╭─ Source
We woke up around 6am, still riding the high from our first day. The sun was just about to rise above the horizon. I love photos at dawn when the light is soft and the color is vivid. Watching the orange glow on mountain peaks at sunrise has always been one of my favorite experiences. When the sun shone on Cuerno Principal that morning, I was so mesmerized that I clutched my camera and forgot to take pictures for a minute. By the time I woke from the trance, the orange glow had passed and the day had officially begun. As I was regretting the missed opportunity, a culpeo, also known as Andean fox, silently strolled down the hillside and took a tour around the campsite. Hello, friend, welcome to day 2 in Patagonia.
Since we were up early, Tricia and I were able to slip into the dorm bathrooms and shower. Camp Paine Grande had really nice facilities. We had our leisurely breakfast and headed out for Camp Italiano around 9am.
╰─
╭─ Collected material
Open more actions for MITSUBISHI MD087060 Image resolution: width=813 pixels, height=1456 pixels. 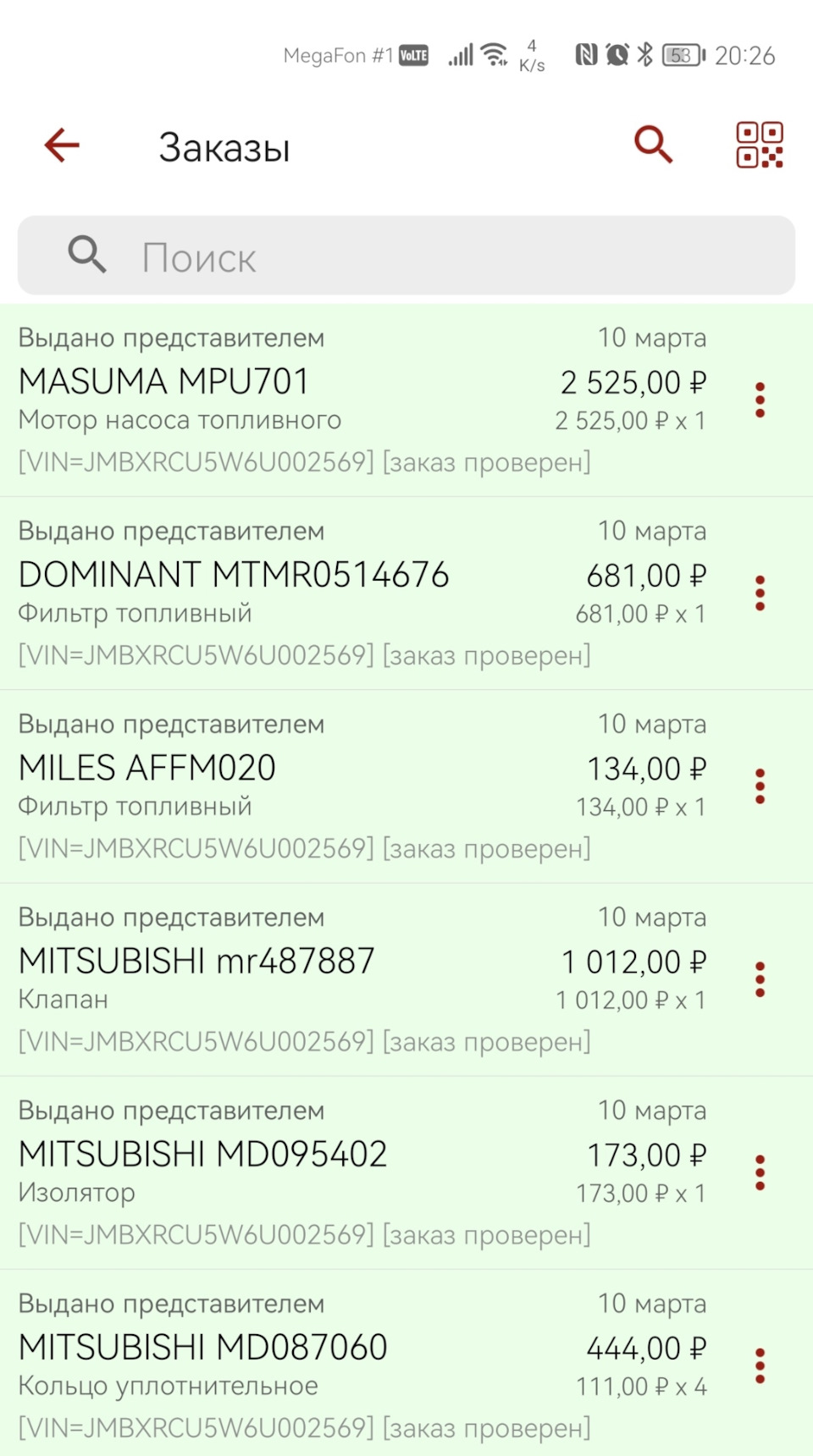tap(760, 1365)
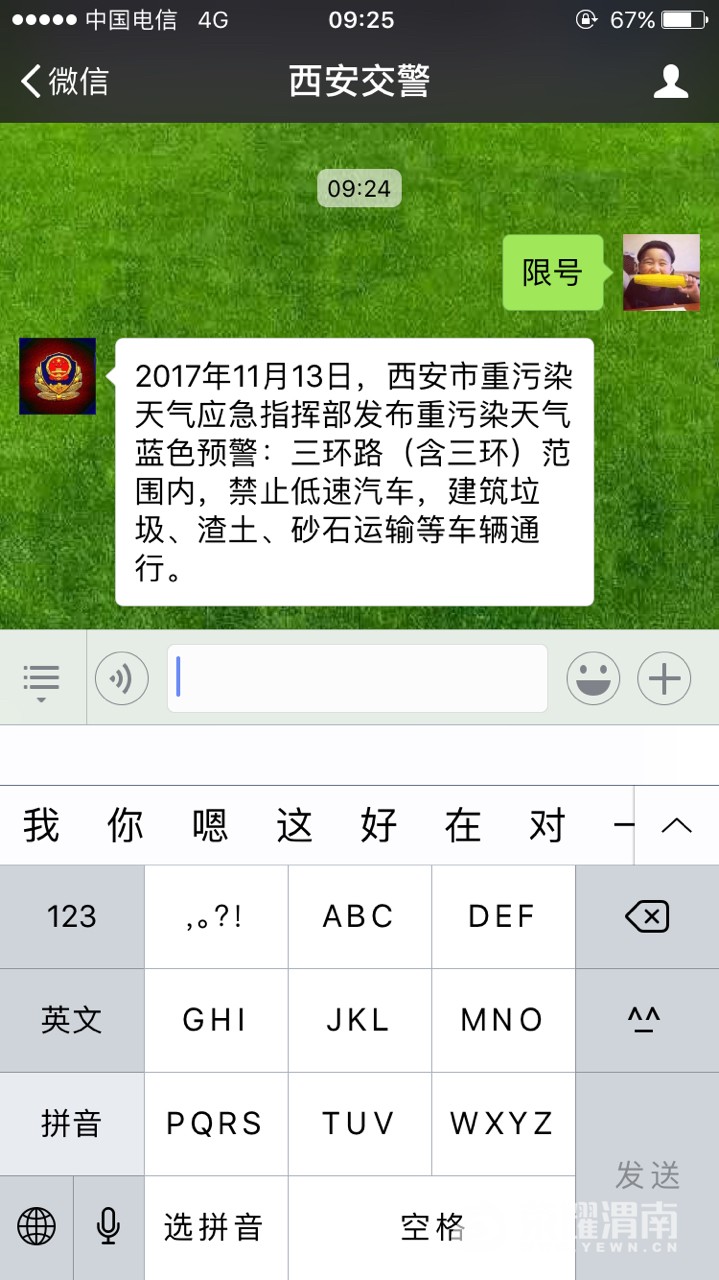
╰─
▶ [Task instructions]
1. Answer these from the Patagonia passage:
(a) Around what time did the group wake up?
(b) What animal walked around the campsite, and by what other name is it known?
(c) Around what time did Tricia and the narrator set out for Camp Italiano?
2. Output the section of the Patagonia passage that opens with the words "We woke up around" and closes with "2 in Patagonia.".
3. Go on with the Patagonia passage, starting after its final sentence.
The material comes from a separate source unrelated to the Patagonia passage.

▶ [Answers by task]
1.
(a) Around 6am.
(b) A culpeo, also known as the Andean fox.
(c) Around 9am.

2.
We woke up around 6am, still riding the high from our first day. The sun was just about to rise above the horizon. I love photos at dawn when the light is soft and the color is vivid. Watching the orange glow on mountain peaks at sunrise has always been one of my favorite experiences. When the sun shone on Cuerno Principal that morning, I was so mesmerized that I clutched my camera and forgot to take pictures for a minute. By the time I woke from the trance, the orange glow had passed and the day had officially begun. As I was regretting the missed opportunity, a culpeo, also known as Andean fox, silently strolled down the hillside and took a tour around the campsite. Hello, friend, welcome to day 2 in Patagonia.

3.
The scenery in the morning is one the most beautiful I have ever seen. In front of us was the bulky Punta Bariloche peak to the left and Cuerno Principal to the right in the distance; the turquoise water of Lago Pehoe was now behind us but shimmering black water of Lago Skottsberg quickly appeared on our right hand side. It only took us 2 hours to get to Camp Italiano but I wish we could be on that segment of the trail forever.
Camp Italiano, as a free campsite, is more minimalist in comparison to Camp Paine Grande. There were outhouses, tent sites and a small shelter to cook. We set up our tent quickly and had a few bites of Clif bars for lunch before heading out to Britanico Mirador.
Unlike the flat trail in the morning, the trail headed upward from Italiano to Britanico. However, we were more agile now without the large backpacks. We climbed up to the viewpoint of Glacier Francis in less than an hour, and it was another hour before we reached Camp Britanico.
The road to Mirador Britanico, an end of the trail panoramic view point, was unfortunately closed for the season. But we were not disappointed by the view at Camp Britanico at all.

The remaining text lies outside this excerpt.